In 2017, France took a somewhat historic step towards mitigating human rights abuses by passing a due diligence law for companies that are headquartered in the country and have over 5,000 employees. These companies must establish standards that respect labour and human rights at their production sites.

This legislation came five years after the collapse of Rana Plaza — which accommodated five garment factories — in Dhaka, Bangladesh, killing over a thousand people and injuring thousands more. This incident woke governments and people up to the hazardous conditions children and adults alike work in for some of the lowest wages in the world, just to keep prices low for consumers in richer countries.

No one is asking Canadian companies the uncomfortable questions of where, how, and in what conditions their products are being created.

“Supply chain (transparency) is not the silver bullet, but certainly one tool,” said Lewchuk of World Vision, to “ensure dual responsibility between companies and states to uphold human rights.”

But, he, like Gupta, also thinks that the approach has to be more holistic, as a myriad of problems force children into labour.
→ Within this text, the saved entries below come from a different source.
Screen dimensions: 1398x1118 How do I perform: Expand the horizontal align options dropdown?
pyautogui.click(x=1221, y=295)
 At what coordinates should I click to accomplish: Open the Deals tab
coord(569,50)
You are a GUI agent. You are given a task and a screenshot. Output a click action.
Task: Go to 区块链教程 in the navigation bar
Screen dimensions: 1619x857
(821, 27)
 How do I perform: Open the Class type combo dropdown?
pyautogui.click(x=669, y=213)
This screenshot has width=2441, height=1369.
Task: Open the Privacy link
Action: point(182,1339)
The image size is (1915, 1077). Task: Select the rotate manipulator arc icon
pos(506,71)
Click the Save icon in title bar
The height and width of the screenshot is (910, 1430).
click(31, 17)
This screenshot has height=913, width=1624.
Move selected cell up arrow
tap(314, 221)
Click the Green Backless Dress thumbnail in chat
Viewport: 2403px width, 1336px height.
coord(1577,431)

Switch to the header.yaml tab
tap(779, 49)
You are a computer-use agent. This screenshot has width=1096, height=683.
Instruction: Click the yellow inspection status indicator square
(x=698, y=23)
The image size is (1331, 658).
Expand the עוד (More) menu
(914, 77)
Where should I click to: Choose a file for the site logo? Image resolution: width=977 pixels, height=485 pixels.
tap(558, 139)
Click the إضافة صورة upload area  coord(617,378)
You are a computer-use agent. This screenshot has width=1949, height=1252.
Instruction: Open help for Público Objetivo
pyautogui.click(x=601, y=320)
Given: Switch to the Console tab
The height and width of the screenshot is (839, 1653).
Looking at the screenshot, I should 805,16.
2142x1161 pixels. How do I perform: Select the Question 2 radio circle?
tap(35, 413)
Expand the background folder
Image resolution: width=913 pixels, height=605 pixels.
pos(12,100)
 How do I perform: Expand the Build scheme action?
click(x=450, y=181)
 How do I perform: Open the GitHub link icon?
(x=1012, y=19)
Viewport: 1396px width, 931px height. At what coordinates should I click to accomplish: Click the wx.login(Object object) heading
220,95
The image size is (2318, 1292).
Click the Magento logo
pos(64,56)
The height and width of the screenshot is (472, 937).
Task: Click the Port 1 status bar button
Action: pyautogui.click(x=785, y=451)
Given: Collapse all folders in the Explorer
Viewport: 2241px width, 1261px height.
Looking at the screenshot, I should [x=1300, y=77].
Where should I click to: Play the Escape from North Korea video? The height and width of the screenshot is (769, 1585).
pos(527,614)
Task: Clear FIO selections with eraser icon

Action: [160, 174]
The Standing Committee did offer recommendations on creating avenues for child protection and offering a meaningful education to people — but these solutions may require funding from Canada.

When asked about this, Graveline said, “Canada will continue working with international partners to tackle the root causes that give rise to child and forced labour, including by supporting poverty reduction and women’s economic empowerment and peace and security, and by supporting greater capacity to enforce child labour laws internationally.”

Uncovering how our products are made

Right now, no one is asking Canadian companies the uncomfortable questions of where, how, and in what conditions their products are being created. Legislation will, at the very least, create more room for dialogue and accountability.

“In parallel to legislative methods, consumers and civil society need to pressure companies to be transparent about methods and urge them to act responsibly,” Lewchuk added. Critical self-reflection from the consumer side will pressure companies to act ethically to protect their brand image.

In India, where I originally come from, child labour exists in plain sight. There’s no effort to hide it because it’s an accepted social reality — the dirty family secret everybody knows but nobody talks about. Children work on the streets selling magazines, behind streetside tea stalls, in homes as domestic staff, and in factories. They work when they should be in school studying and frolicking gleefully in hallways.

Until the vicious cycle of poverty is broken, there’s no one-fix solution to eliminating child labour. So while pressure through trade diplomacy from countries such as Canada is certainly one approach, it needs to work in tandem with policies tackling poverty.